Riscos para empresas que não se anteciparem

Empresas que ainda não iniciaram a mensuração e gestão do Escopo 3 correm riscos reais diante do novo cenário:

  • Risco regulatório: novas exigências podem ser implementadas em prazos curtos após a COP30.
  • Risco reputacional: organizações que não atuarem com transparência ambiental poderão sofrer perda de valor de marca.
  • Risco financeiro: fundos e investidores estão priorizando empresas com metas climáticas claras e alinhadas a padrões internacionais.

Segundo o relatório “Global Risks Report 2024” do Fórum Econômico Mundial, o fracasso na ação climática está entre os principais riscos para a estabilidade econômica global — o que reforça a urgência de integração da agenda ESG nos negócios.

Oportunidades para agir: da mensuração à gestão

Por outro lado, as empresas que se anteciparem e adotarem práticas robustas de mensuração e mitigação de suas emissões de Escopo 3 tendem a colher vantagens competitivas claras, como:

  • Maior acesso a financiamentos verdes e linhas de crédito ESG;
  • Posicionamento estratégico em cadeias globais;
  • Fortalecimento da imagem institucional junto a consumidores conscientes;
  • Potencial de liderar setores com inovação e responsabilidade climática.

Essas vantagens foram destacadas em relatórios da McKinsey & Company e do Carbon Disclosure Project (CDP), que mostram como empresas com métricas climáticas integradas têm desempenho superior em avaliação, reputação e fidelidade do consumidor.

Empresas interessadas em se preparar para esse novo cenário devem, portanto, começar pela elaboração de inventários completos de emissões, incluindo as 15 categorias do Escopo 3 propostas pelo GHG Protocol. Iniciativas como o Programa Brasileiro GHG Protocol (FGV/WRI Brasil) e o CDP (Carbon Disclosure Project) oferecem ferramentas e metodologias reconhecidas internacionalmente.

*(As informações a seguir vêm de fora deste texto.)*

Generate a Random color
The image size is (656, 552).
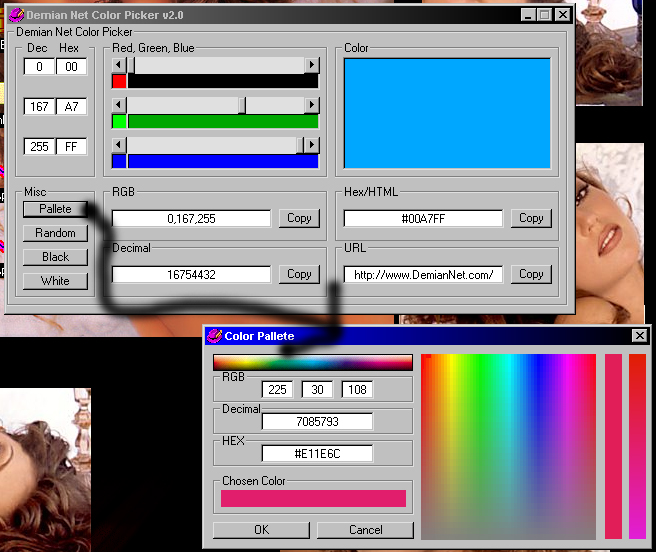pos(55,233)
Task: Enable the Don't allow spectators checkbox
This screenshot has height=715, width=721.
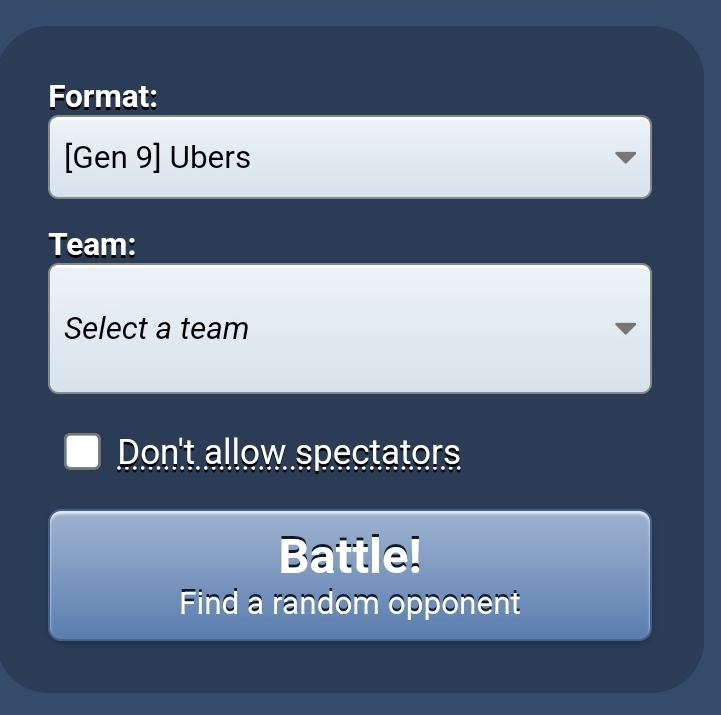Action: click(x=82, y=452)
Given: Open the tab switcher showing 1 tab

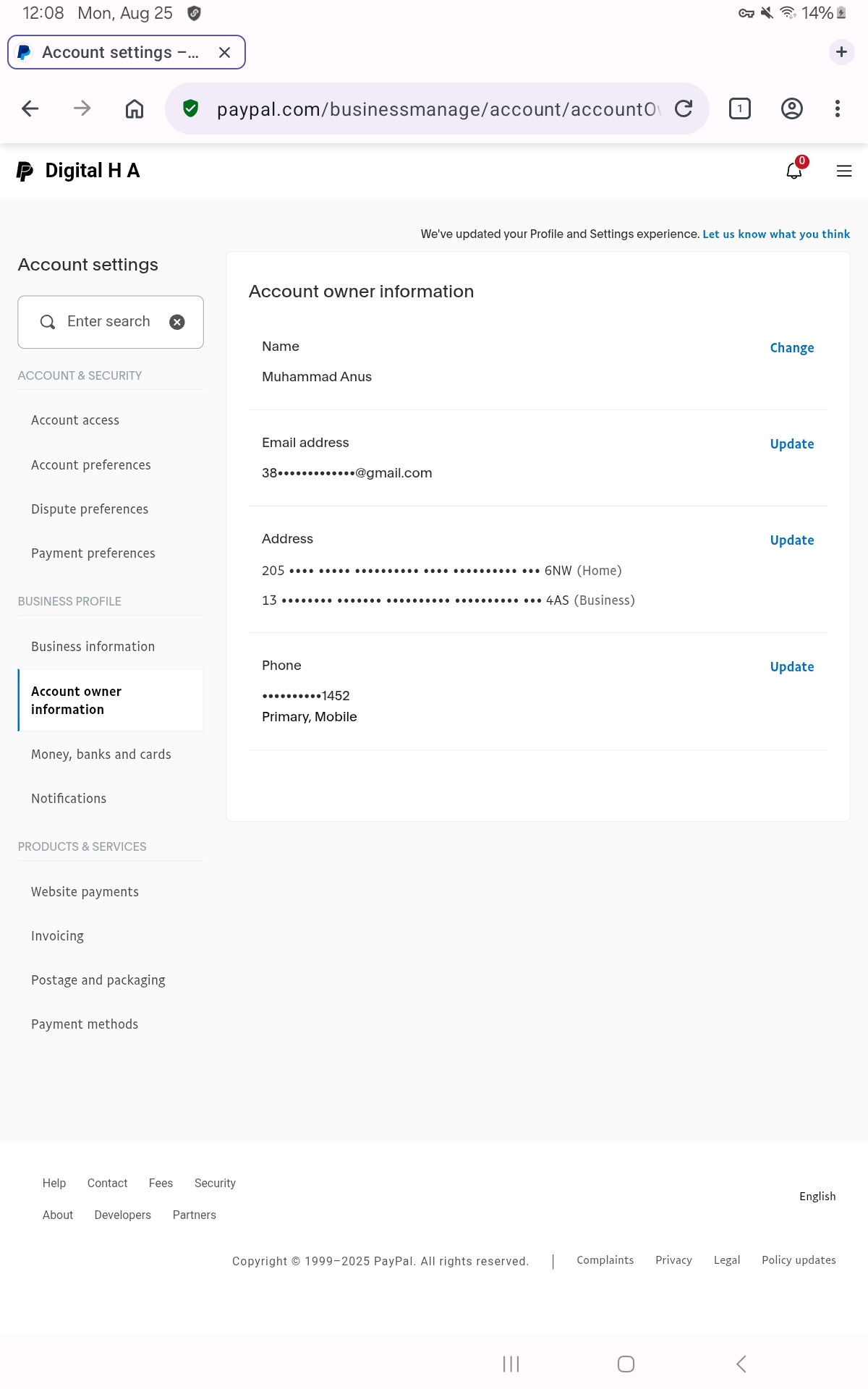Looking at the screenshot, I should click(739, 109).
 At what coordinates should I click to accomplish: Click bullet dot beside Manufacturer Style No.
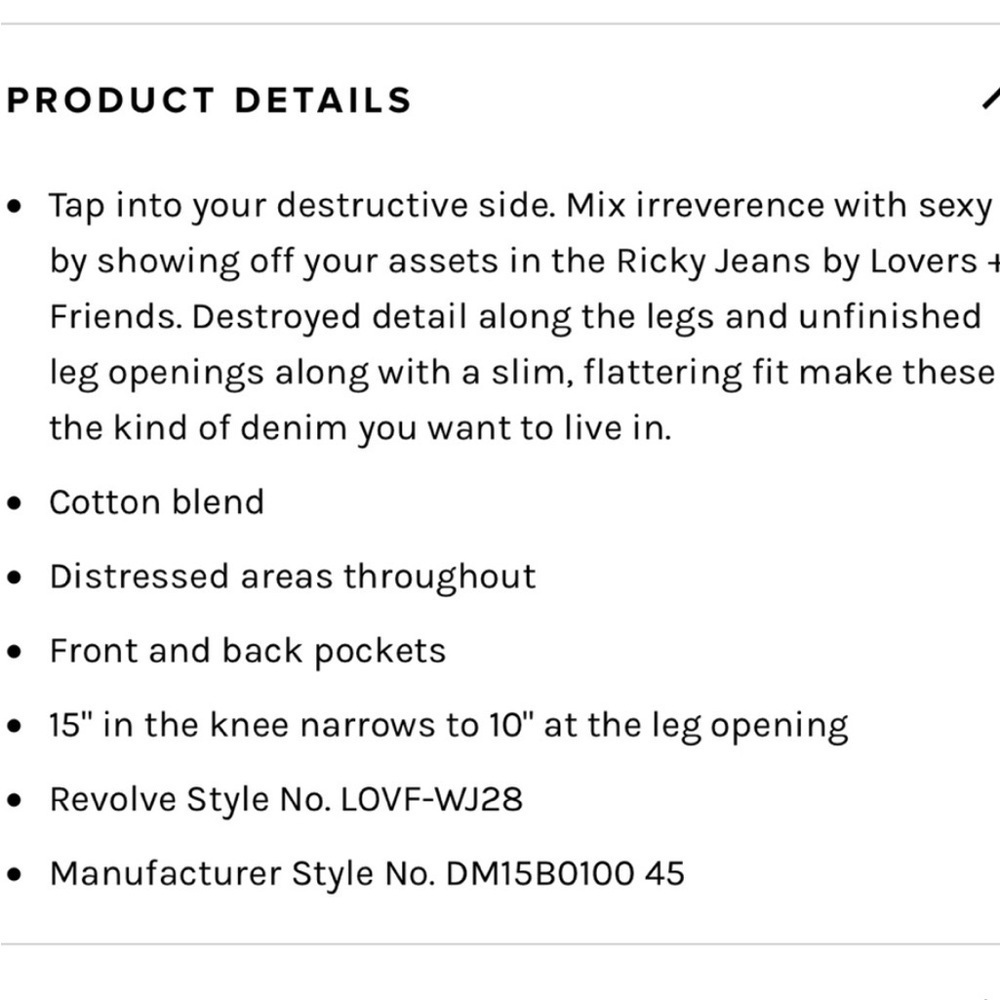[x=14, y=874]
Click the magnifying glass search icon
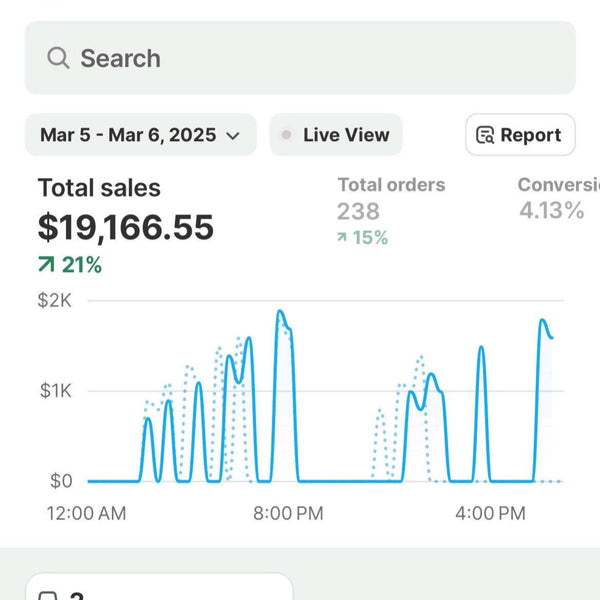 [x=58, y=58]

A partir da mensuração, o próximo passo é a definição de metas de redução e estratégias de compensação climática, com créditos de carbono rastreáveis e foco em impacto social e ambiental — prática cada vez mais valorizada por reguladores e stakeholders.

A COP30 como ponto de virada para a gestão do Escopo 3

Mais do que uma cúpula diplomática, a COP30 representa um ponto de inflexão na forma como o setor empresarial brasileiro se relaciona com o tema climático. A nova economia não tolera zonas cinzentas. Deste modo, ou a empresa se posiciona com base em dados, metas e impacto real — ou corre o risco de se tornar obsoleta em um mercado cada vez mais regulado, competitivo e consciente.

O relógio da transição climática já está em contagem regressiva. Quem agir agora terá mais do que tempo: terá vantagem estratégica, relevância internacional e um legado ambiental positivo.